Your objective:
Transcribe the listing below exactly as it appears, from its first line through the line containing "needle-thread-icon is located", inclusive.

The data:
%%
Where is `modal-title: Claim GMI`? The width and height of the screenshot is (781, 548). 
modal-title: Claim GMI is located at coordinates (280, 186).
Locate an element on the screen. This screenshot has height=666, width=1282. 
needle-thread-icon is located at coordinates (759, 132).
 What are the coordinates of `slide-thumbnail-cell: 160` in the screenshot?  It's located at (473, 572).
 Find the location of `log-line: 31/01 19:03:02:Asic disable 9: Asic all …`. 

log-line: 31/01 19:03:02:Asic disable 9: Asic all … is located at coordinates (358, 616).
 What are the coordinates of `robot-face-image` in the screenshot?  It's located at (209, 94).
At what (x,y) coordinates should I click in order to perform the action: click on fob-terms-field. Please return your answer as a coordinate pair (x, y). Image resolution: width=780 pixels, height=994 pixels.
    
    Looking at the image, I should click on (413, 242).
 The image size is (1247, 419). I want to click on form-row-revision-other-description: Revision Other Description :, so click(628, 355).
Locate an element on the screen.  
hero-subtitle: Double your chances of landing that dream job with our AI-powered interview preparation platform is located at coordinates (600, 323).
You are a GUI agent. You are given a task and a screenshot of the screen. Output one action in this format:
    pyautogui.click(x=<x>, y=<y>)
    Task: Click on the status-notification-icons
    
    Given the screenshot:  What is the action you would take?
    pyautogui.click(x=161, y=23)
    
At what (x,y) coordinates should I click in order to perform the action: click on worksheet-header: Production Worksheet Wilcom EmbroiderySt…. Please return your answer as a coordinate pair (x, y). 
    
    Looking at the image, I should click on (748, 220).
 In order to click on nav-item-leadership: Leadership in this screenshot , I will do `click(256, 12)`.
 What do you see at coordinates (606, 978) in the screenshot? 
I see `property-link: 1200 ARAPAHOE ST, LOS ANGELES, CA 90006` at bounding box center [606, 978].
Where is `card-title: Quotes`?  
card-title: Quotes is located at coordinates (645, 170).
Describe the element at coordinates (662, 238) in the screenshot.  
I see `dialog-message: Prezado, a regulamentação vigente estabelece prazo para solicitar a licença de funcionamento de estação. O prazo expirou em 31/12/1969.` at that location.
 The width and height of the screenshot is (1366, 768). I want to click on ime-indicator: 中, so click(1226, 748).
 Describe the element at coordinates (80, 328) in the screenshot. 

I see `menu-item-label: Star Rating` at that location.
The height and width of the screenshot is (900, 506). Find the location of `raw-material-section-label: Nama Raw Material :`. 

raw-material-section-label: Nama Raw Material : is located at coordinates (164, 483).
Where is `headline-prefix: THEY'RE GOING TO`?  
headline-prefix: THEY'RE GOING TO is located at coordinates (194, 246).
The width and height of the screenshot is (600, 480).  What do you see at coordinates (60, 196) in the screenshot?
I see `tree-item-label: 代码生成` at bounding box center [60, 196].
%%
Problem solution:
Where is `modal-title: Claim GMI`? The width and height of the screenshot is (781, 548). 
modal-title: Claim GMI is located at coordinates (280, 186).
Locate an element on the screen. This screenshot has height=666, width=1282. 
needle-thread-icon is located at coordinates (759, 132).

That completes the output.